_Supplied material_
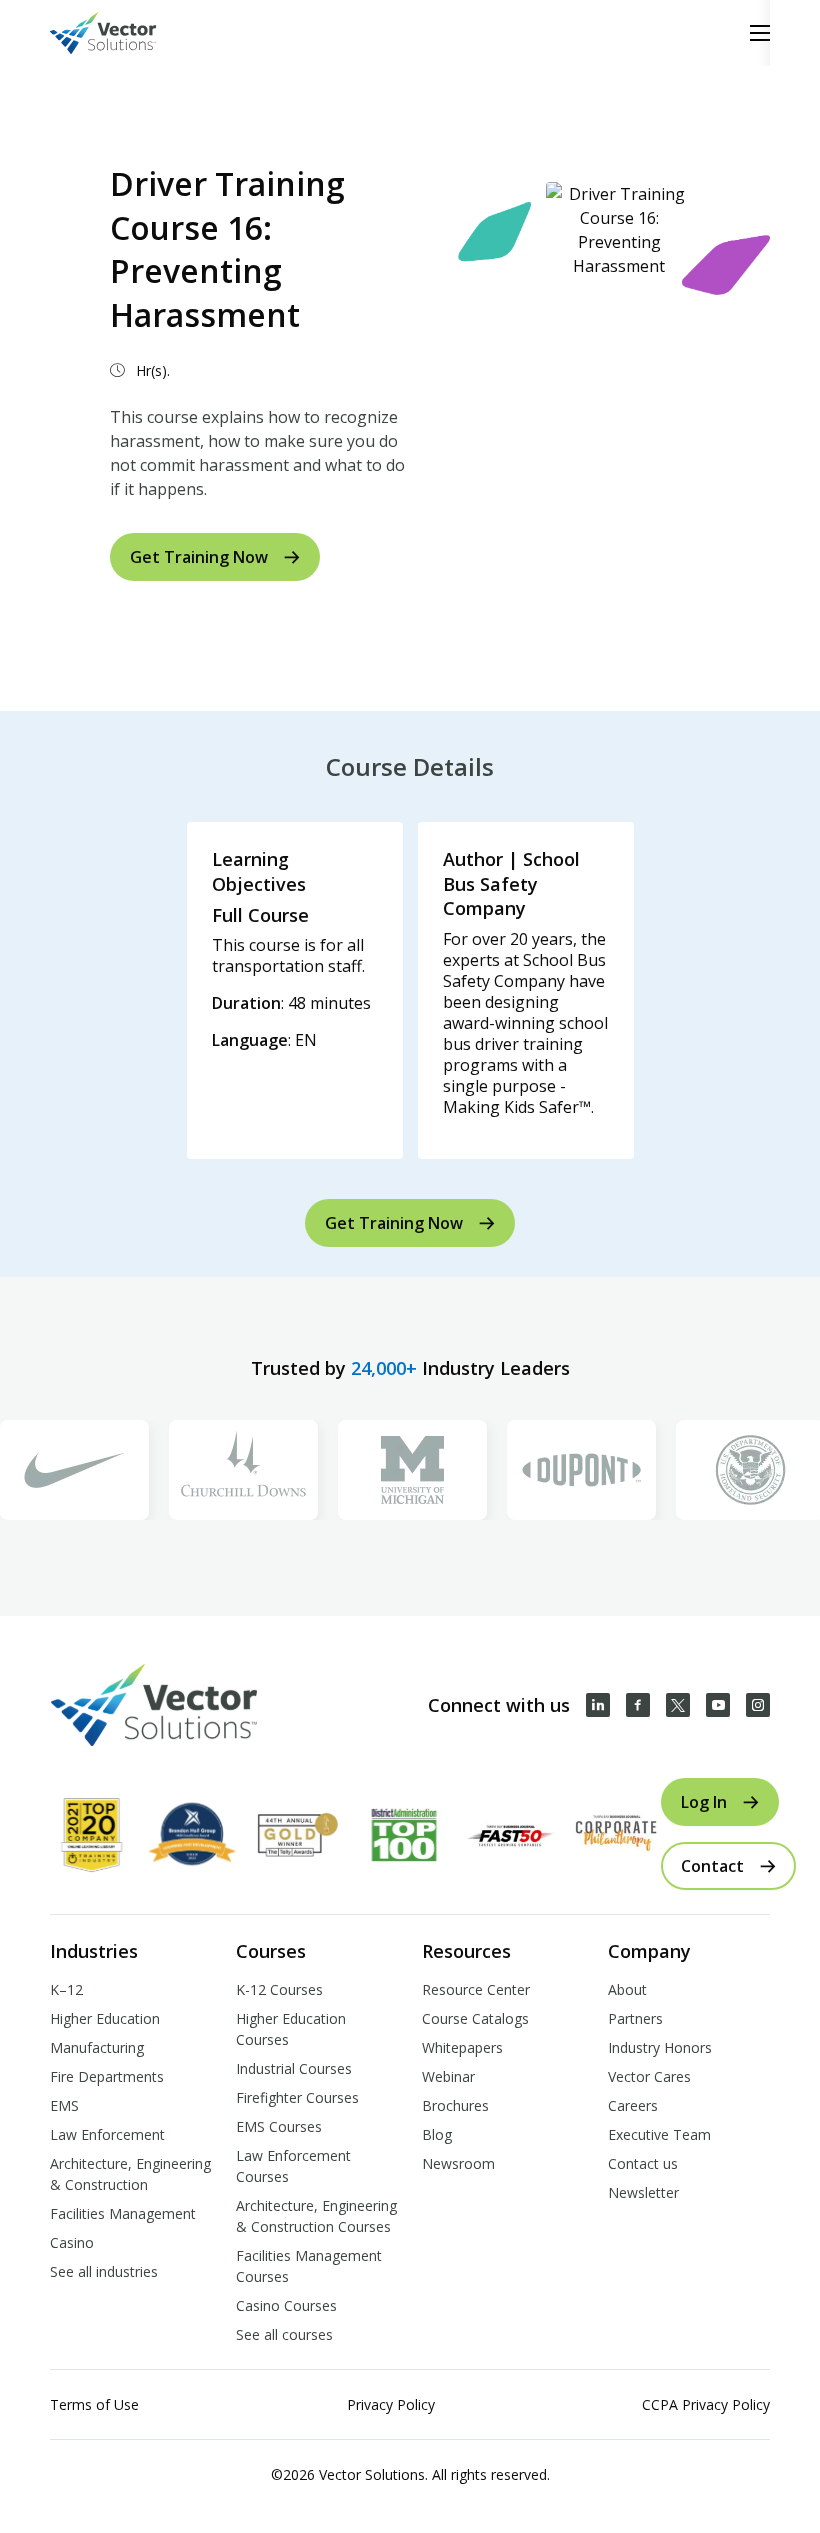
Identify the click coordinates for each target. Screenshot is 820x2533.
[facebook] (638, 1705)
...
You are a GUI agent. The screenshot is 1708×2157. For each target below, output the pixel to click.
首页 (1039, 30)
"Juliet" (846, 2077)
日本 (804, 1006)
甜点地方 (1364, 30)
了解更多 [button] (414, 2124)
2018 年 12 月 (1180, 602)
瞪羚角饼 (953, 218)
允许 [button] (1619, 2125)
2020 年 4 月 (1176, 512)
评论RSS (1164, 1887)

_Task details_
Of the entries above, transcribe exactly those lines that fall between the line containing "首页 (1039, 30)" and the line containing "评论RSS (1164, 1887)", together with those two lines.

_Exercise response_
首页 (1039, 30)
"Juliet" (846, 2077)
日本 (804, 1006)
甜点地方 (1364, 30)
了解更多 [button] (414, 2124)
2018 年 12 月 (1180, 602)
瞪羚角饼 (953, 218)
允许 [button] (1619, 2125)
2020 年 4 月 (1176, 512)
评论RSS (1164, 1887)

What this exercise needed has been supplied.